# Our Annual Cape Scallop Run



## jjam (Dec 9, 2007)

For the last three years River Runner and I along with our family and friends have enjoyed a few days gathering scallops off the pristine grass beds of the St Joseph Bay. This year seemed to the best for scallops since my first time outing but I believe I said that last year…Maybe experience is the reason I dunno but seeing the crabs molt with the males in hot pursuit was an added bonus along with the other sea life presenting.
RR and I have arrived a day early for the last three years with boats in tow and the majority of the groceries that will feed our Motley Crew for the next three days...
First day we scout and scout till the scallop honey holes are nailed down and GPS numbers are dialed in. Now, the crew arrives on the second day evening and dinner is prepared as the excitement builds for the next day of scalloping...
After our crew is rolled out of bed the following morning and a trucker’s breakfast has been served, boats are loaded with enough food and refreshments for a full day as we are on a mission to get our limit of scallops. Around 2:30 p.m., our limit has been gathered and the scallop cleaning party begins along with ribbing of who did or did not fill their bag of the tasty morsels…By 3:30 p.m. with several freezer bags of fresh scallops shucked, we head to our favorite sand dollar hole and do the jitter bug dance on a shallow sand bar lifting the sand dollars to the surface with our toes until our sand dollar bags are full…We then race to our awaiting bay side dock and unload, shower and enjoy an evening of food and dance at a local er’ road side eatery that originally served as a gas station and store…A one man outside band has us all dancing the night away after our fill of oysters.

Nothing better than a few days in the Cape to reset the mind…

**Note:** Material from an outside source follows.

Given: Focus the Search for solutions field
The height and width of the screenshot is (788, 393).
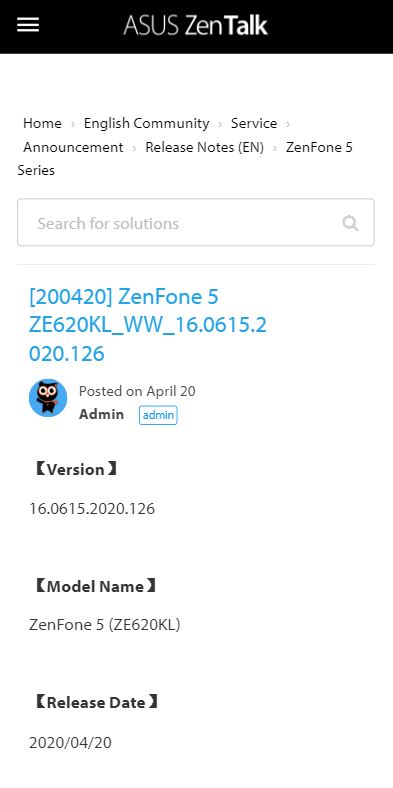Looking at the screenshot, I should [196, 223].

My wife's camera became wet somehow during a down poor (she blames me cause the dry hatch leaked :blink and all I have are a few pics off my cell phone...My son Derek filmed some under water video I'll try to post later.

The view from our Bayside Porch over looking Pig's Island







T
he meadows of the St Joseph Bay with Black's Island in the distance 








My son Brett and his girl with our catch first dive








Some of the Motley Crew after a night of dancing and carrying on









Jimmy


----------



## lingfisher1 (Oct 9, 2007)

Looks like a fun time had by all. Glad ya'll enjoyed it Jimmy. :thumbup:


----------



## SHunter (Jun 19, 2009)

I remember last July around those Big Bend grassbeds the water was like being in a warm bath. Good to see how healthy the grasses still look. Wish there was more of that around Pensacola.


----------